- Excerpted passage:
==============================

Flixist has been around since 2010, but for many regular Destructoid readers you’re just getting to know us. We’re glad you seem to like us, but… do you really know us? We’ve had a bunch of new writers (some drawn straight from the community) come on board and share their own weird, bizarre sense of style and self with the internet. Long story short, there are a lot of new faces popping up, and we’ve decided to finally come out of our caves and share with you all a little about ourselves!

Waaaaaay back in 2010, our fearless leader published a post about the 15 movies you need to see to understand Flixist. Essentially, that list took a hard look at what kind of movies Matt and Tom thought were important and helped inform the site as a whole. It was a sort of “get to know you” kind of post. So we’re going to bring that back with a twist. Each writer on staff has chosen one movie that really exemplifies why they write about movies. What they look for in a movie, a movie that fascinates them, a movie that might be flaming hot garbage but still holds a sentimental place in their heart, or just a god-awful movie that encouraged them to spread the word why no one should ever see that movie for their own safety. Bottom line, we have movies that made us want to write about movies, and we want to share them with you. 

Most of these movies are not our favorite movies. Hell, a few of the movies below might not even be good. But these are movies that we feel can communicate who we are as people and what we specifically bring to Flixist. If there’s a movie on here that you haven’t seen before, give it a watch. If you’ve seen all of these movies, then you completely understand all of us and we can be best friends and hang out all the time and you’ll never leave me! Congratulations?

La La Land (Jesse Lab)

Back in my Senior year of college, I was going around left and right telling people about just how good La La Land was. I was a theatre major at the time and wanted all of my theatre friends to watch it so we could all geek out over how good it was. But then after all of my close theatre friends saw it, they were actually against it and thought that it was trash. They thought that it was inferior to stage musicals and how people sang and danced live on stage every night, so the impact of the film was lessened. Also, one friend said that the white savior narrative was revolting and people of color needed more representation. This was also a friend who said that the characters in Whiplash were too selfish and that the lack of women made Whiplash a bad movie, but I digress. 

When I went back to watch La La Land, it was everything that I looked for in a movie musical. It had an excellent soundtrack, bright visuals, charming characters, some laughs, some tears, and an ending that hits you right in the soul. All of these are fine on their own, but together they make La La Land into a movie that just feels good to watch. Musicals are meant to tell a story through music or to convey a mood through lyrics, and La La Land excels at that. It directly engages with the dreamer in all of us and makes us wish for those big and grand stories that can only exist in movies. La La Land isn’t just a love letter to classic 1950’s movie musicals, but a love letter to movies in general. I think it’s an absolute blast, and essential to understanding just how powerful movies can be. 

The Holy Mountain (Hubert Vigilla)

Alejandro Jodorowsky’s The Holy Mountain contains some of the strangest psychedelic/fever dream imagery I’ve ever seen. A group of fascists carry flayed lambs as vulgar crucifixes down the street as part of a military parade. A Christ-like figure screams while surrounded by dozens of paper mâché facsimiles of the Messiah. A woman brings a robot to orgasm with a 4-foot dildo, resulting in the birth of a crying baby robot. An old man with half a beard forcefully lactates onto a supplicant; also, the old man’s milk-gushing breast is the head of a jaguar. (The Aristocrats!)

==============================

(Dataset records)
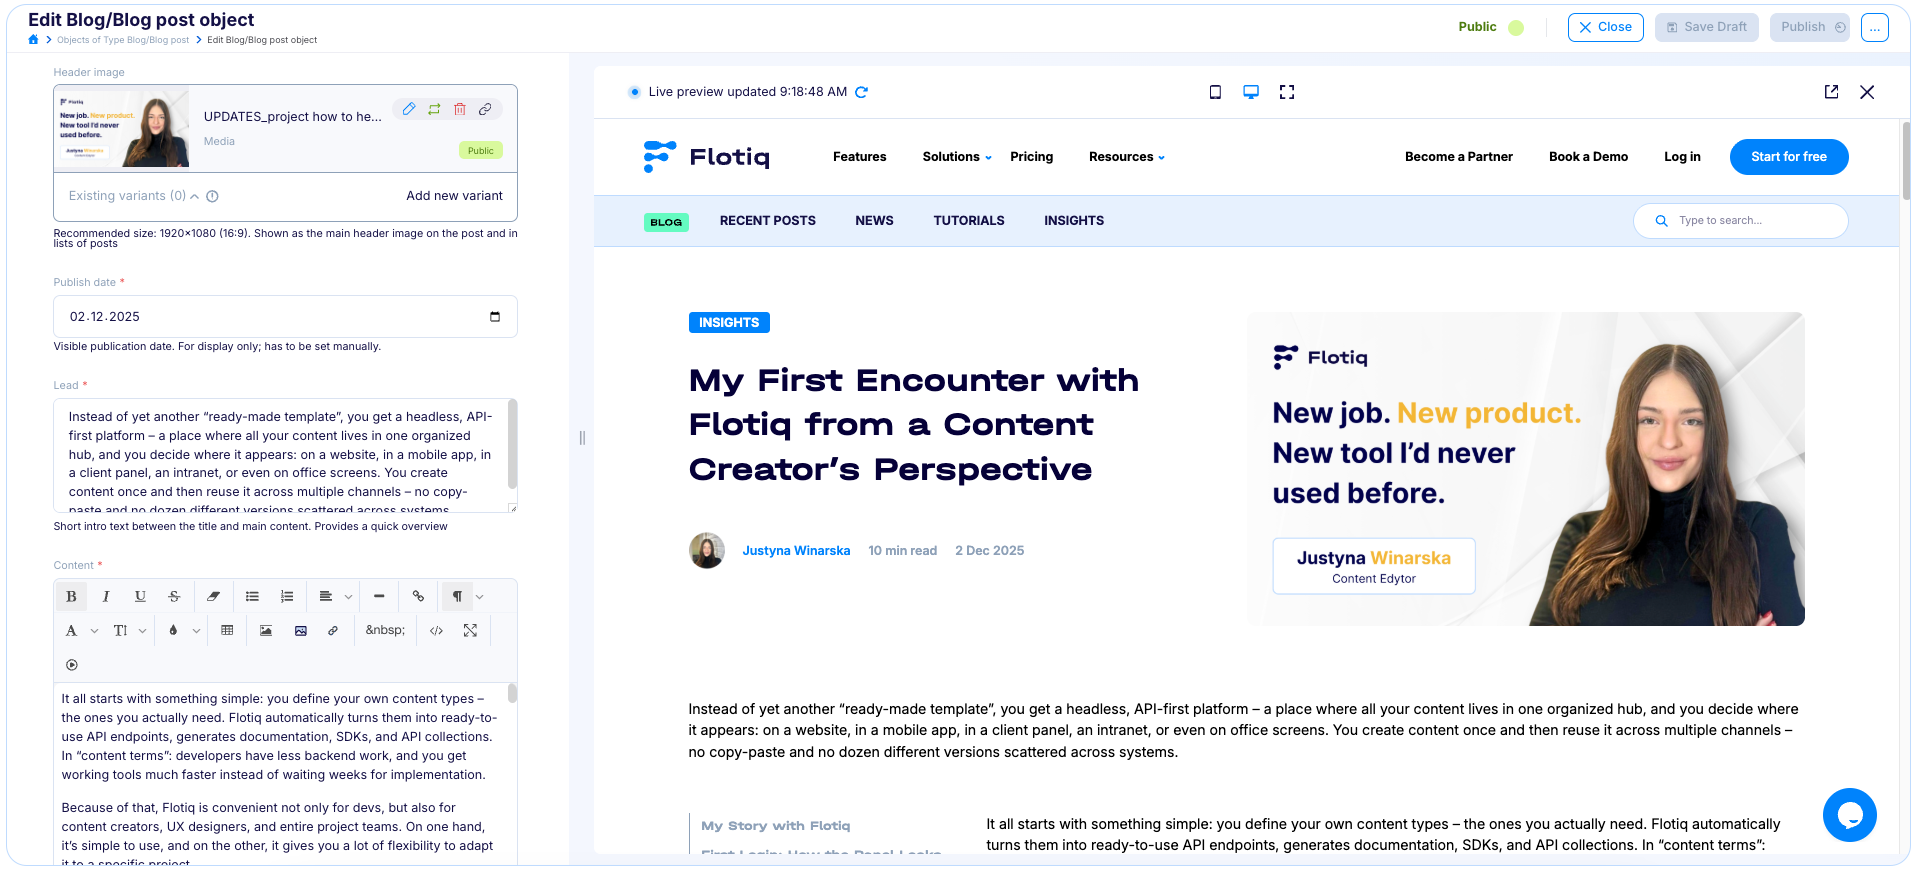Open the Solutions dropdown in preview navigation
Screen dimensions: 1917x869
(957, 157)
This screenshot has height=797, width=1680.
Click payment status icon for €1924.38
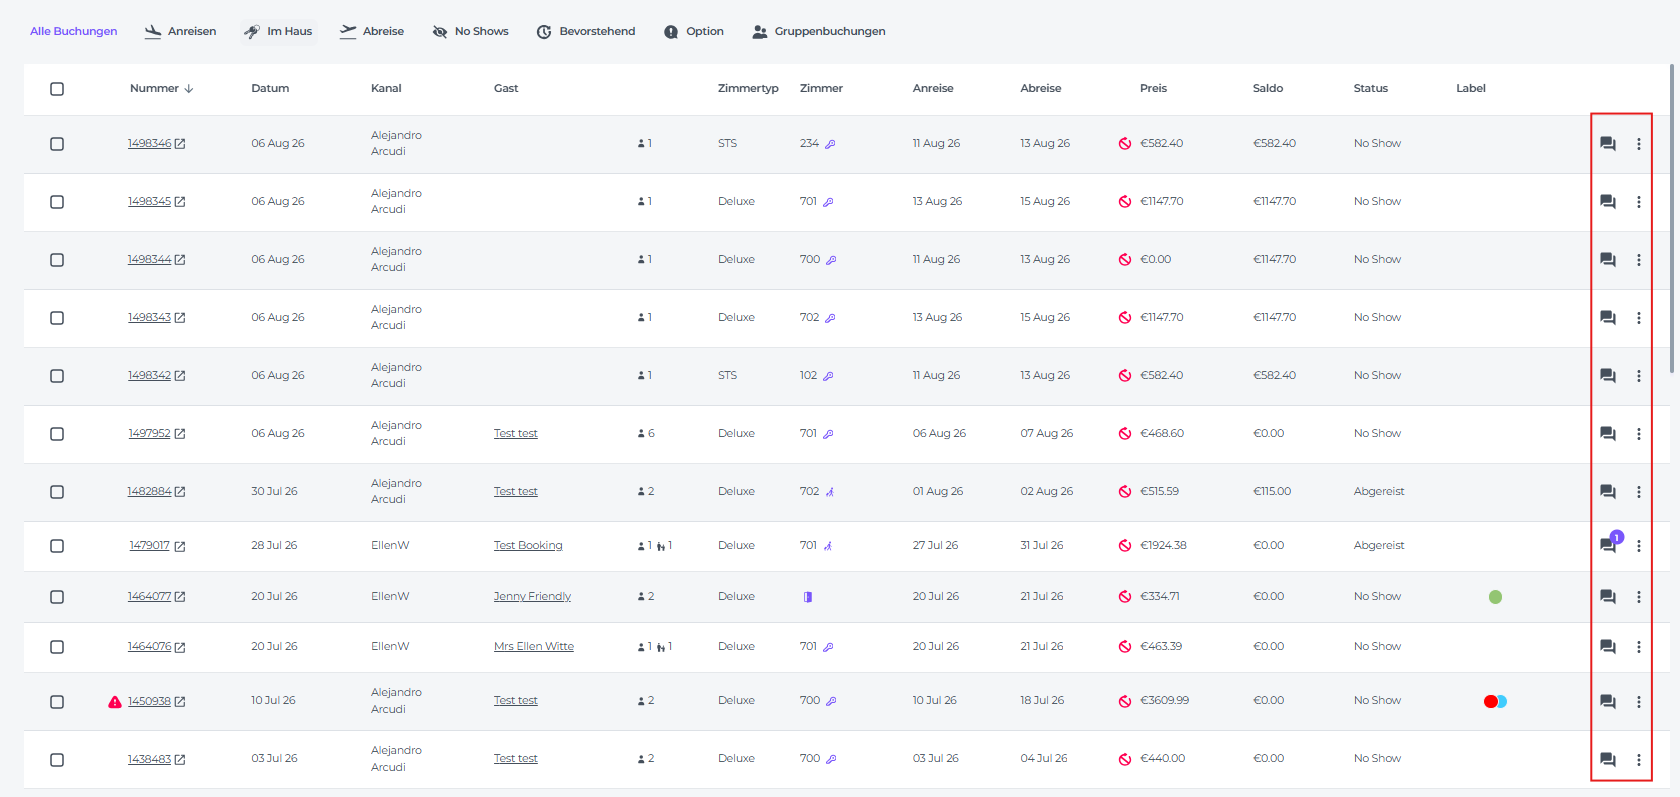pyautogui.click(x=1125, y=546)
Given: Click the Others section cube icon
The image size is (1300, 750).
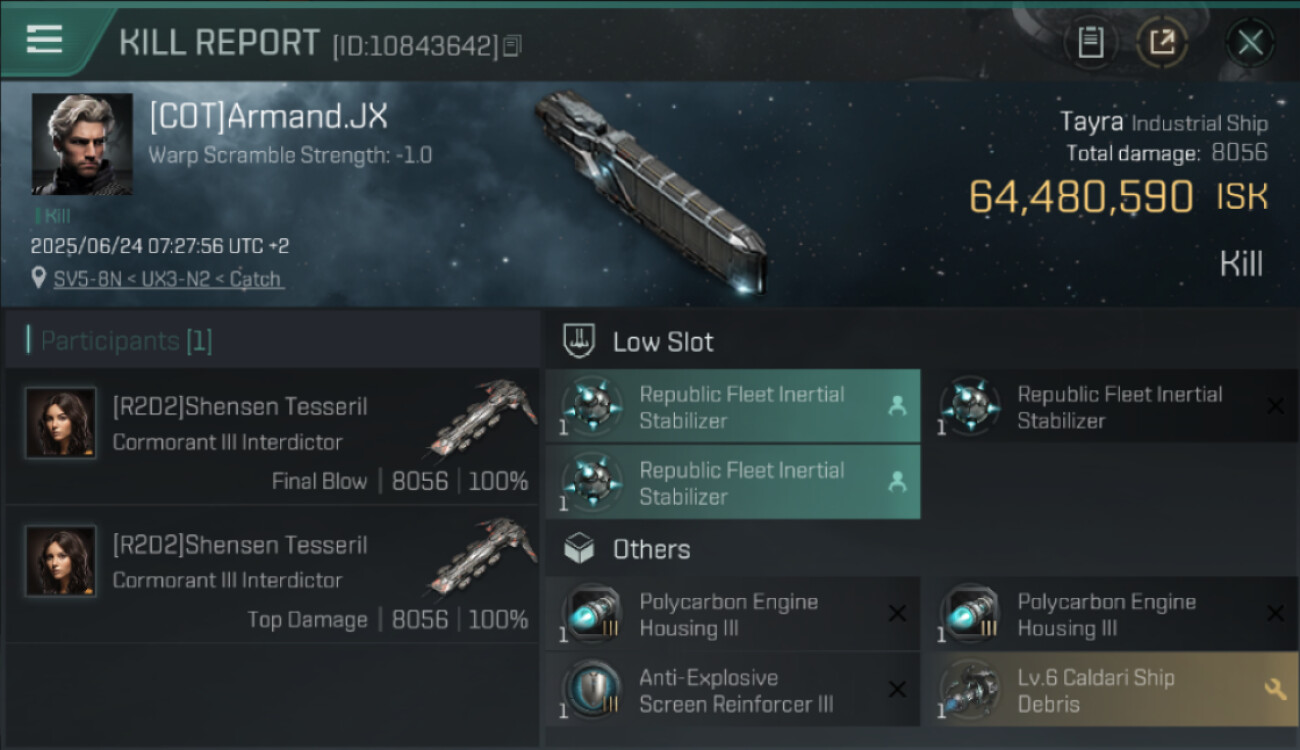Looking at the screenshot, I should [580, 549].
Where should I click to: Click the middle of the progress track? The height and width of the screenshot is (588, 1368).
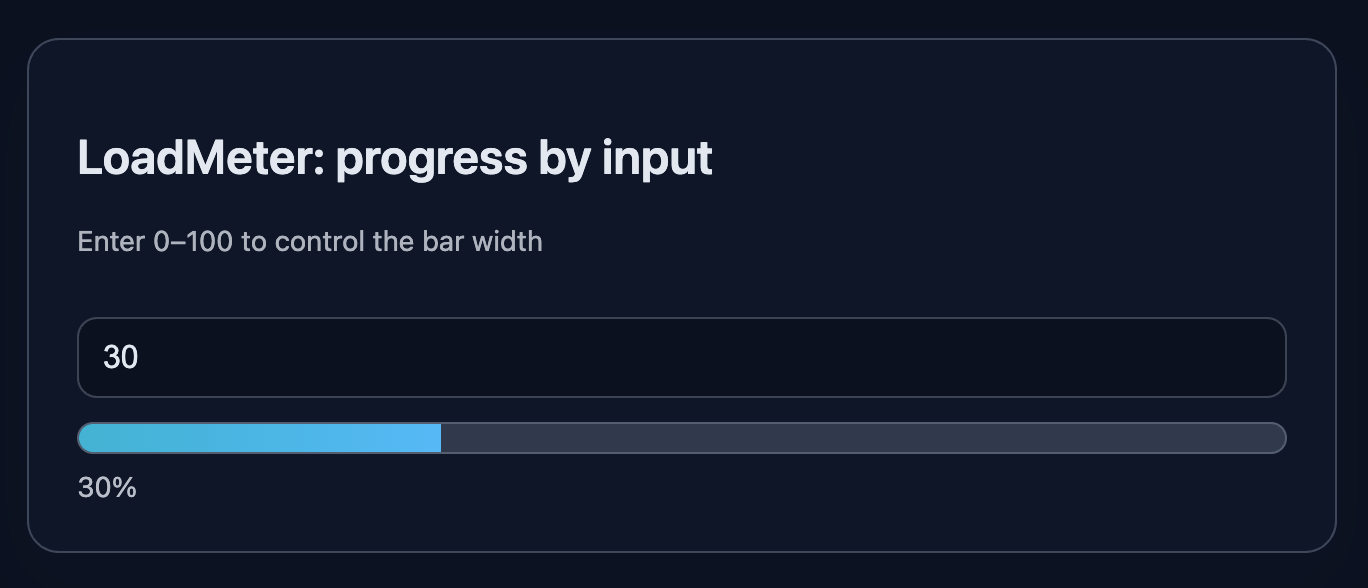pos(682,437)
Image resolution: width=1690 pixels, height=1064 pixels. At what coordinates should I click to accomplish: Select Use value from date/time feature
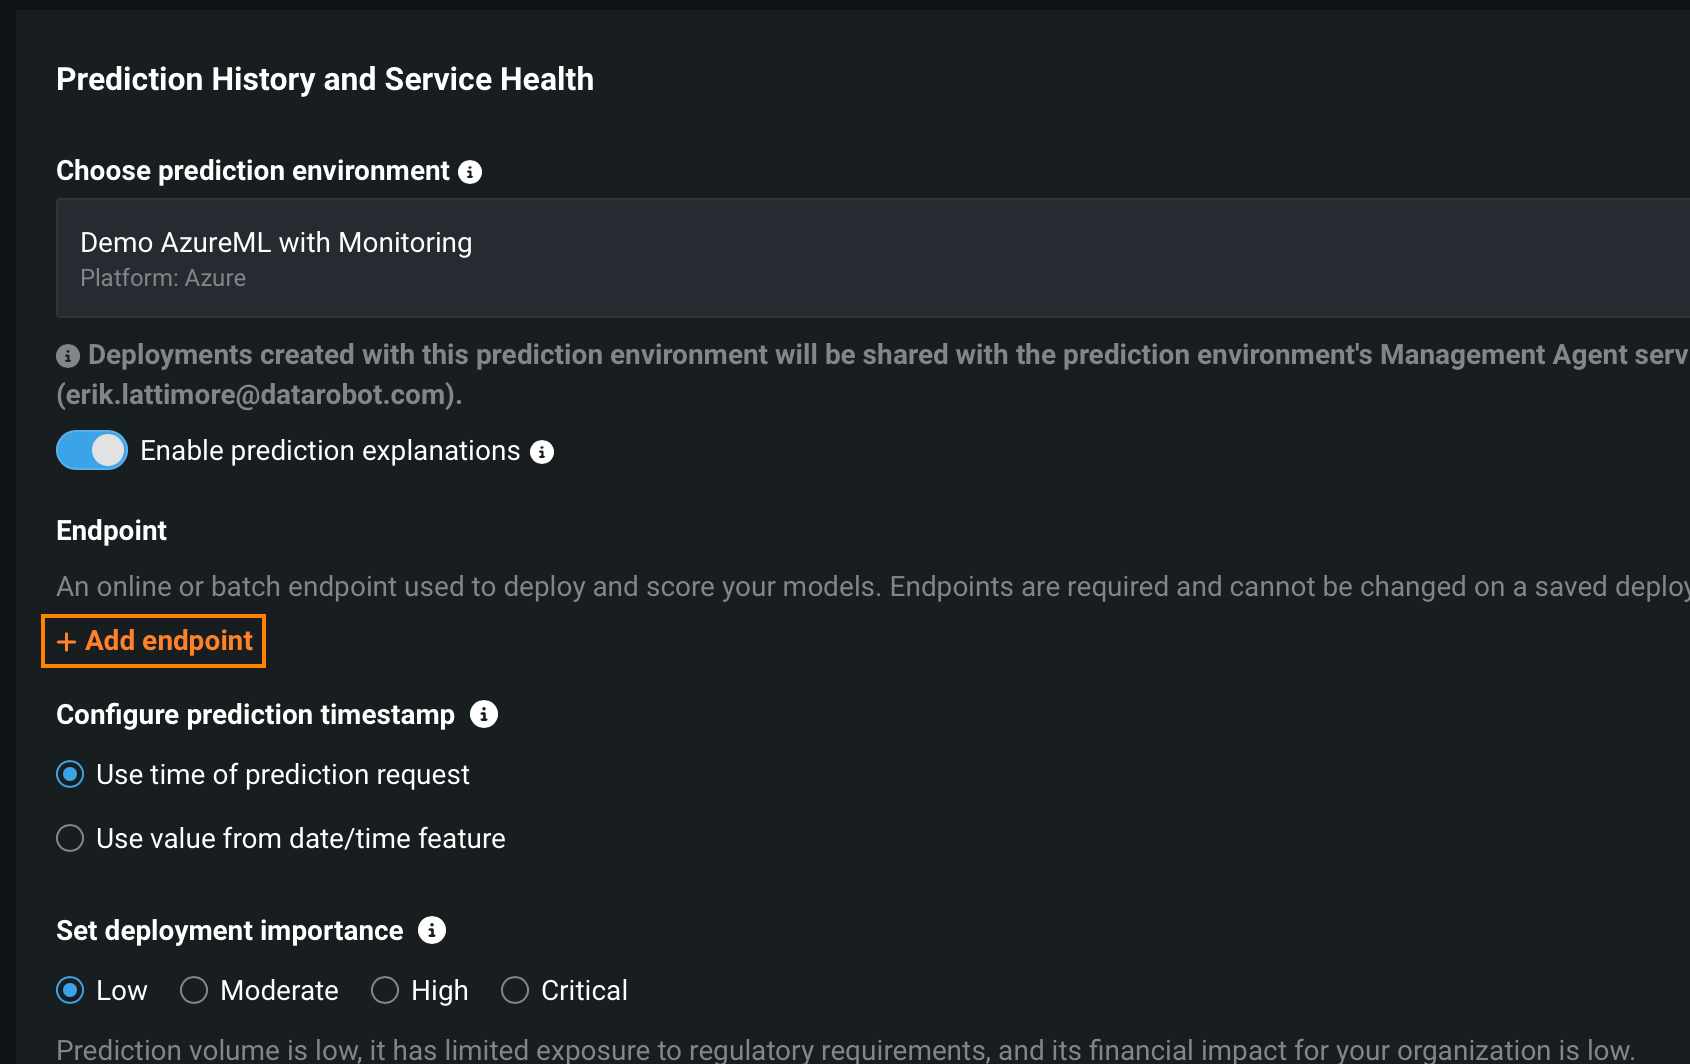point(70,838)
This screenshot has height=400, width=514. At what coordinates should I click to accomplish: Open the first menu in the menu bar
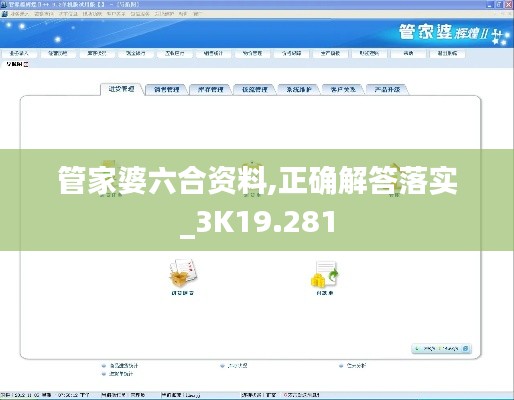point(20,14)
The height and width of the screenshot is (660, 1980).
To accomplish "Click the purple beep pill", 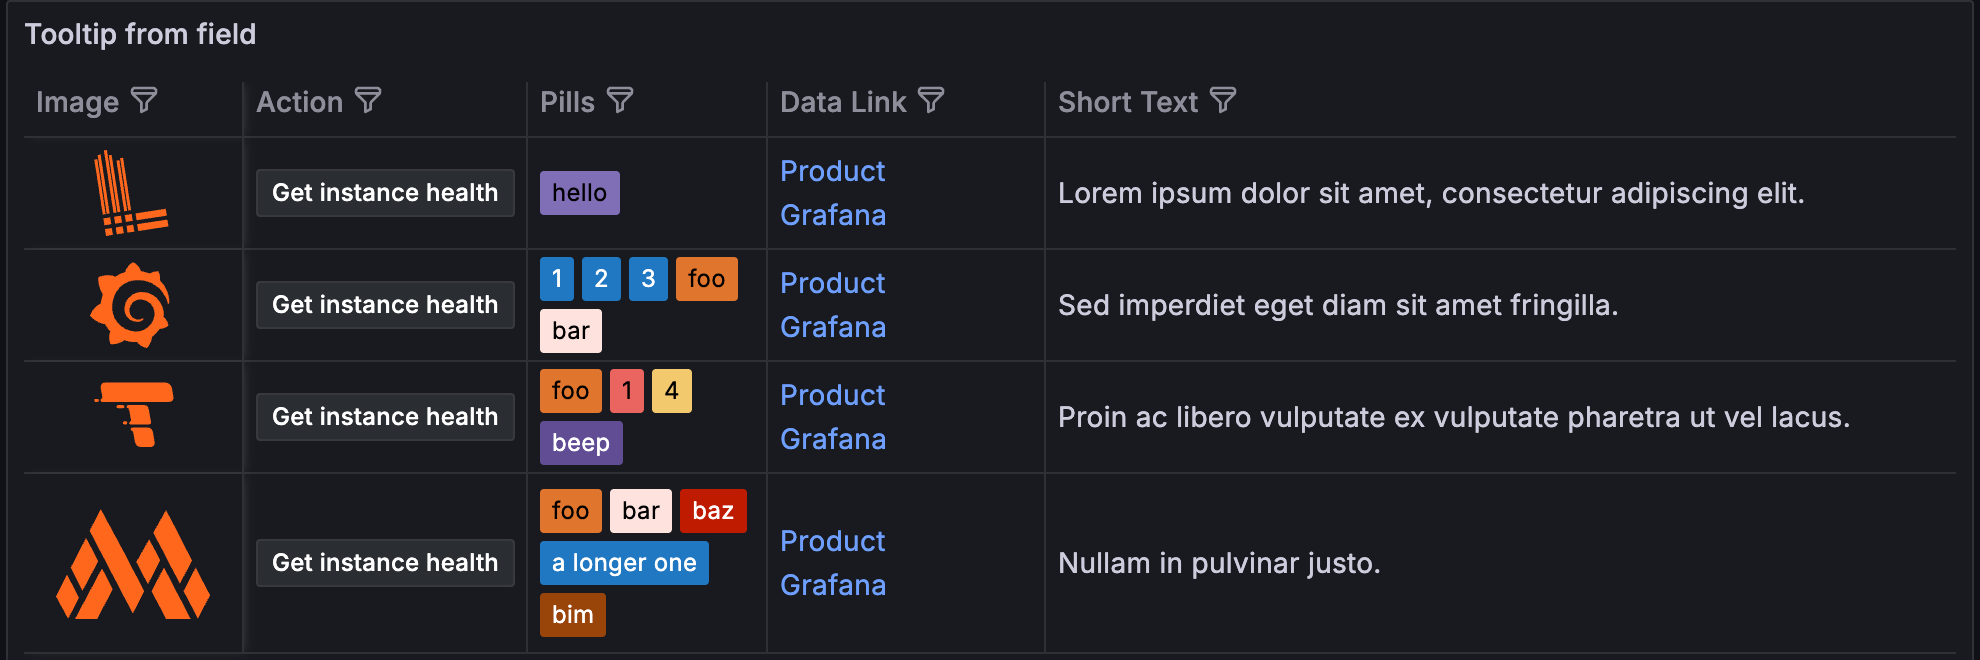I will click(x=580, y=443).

==============================

- Brief: Continue the Flixist staff piece on movies that explain why each writer writes about movies, picking up right after its final sentence.

- Answer to the problem:
Jodorowsky is a madman, maybe also a kind of cinematic conman, but he buys into his own alchemical hokum so much that I admire his brazenly absurd confidence as a filmmaker. (Not so much him as a person. I often wrestle with the way artists fall short of the feelings their art can engender.) Jodorowsky’s classic films have such an odd power because of the bizarre imagination on display. While Santa Sangre is still my favorite of his movies and El Topo is his most famous, The Holy Mountain is Jodorowsky unbound.

The movies I love are ones that give me something I haven’t seen before, or that make me feel something deeply. They might be midnight movies or cult films (e.g., Andrzej Zulawski’s Possession), but they don’t have to be. I love a bleak and soul-draining foreign arthouse drama (e.g., Bela Tarr’s Werckmeister Harmonies), or a comedy that does its own thing so well (e.g., Rob Reiner’s This Is Spinal Tap), or a documentary that reveals the beauty of the form (e.g., Sarah Polley’s Stories We Tell), or an action movie with incredible set pieces (e.g., John Woo’s Hard Boiled). I want movies to move me and stick with me, that leave me a little bit different having watched them. Not every movie can do that, and it’s unrealistic to expect that all art and entertainment can be so life-changing. But gosh, what a joy when you encounter something that makes you feel stranger, more humane, and more alive.

Dumb and Dumber (Nick Hershey)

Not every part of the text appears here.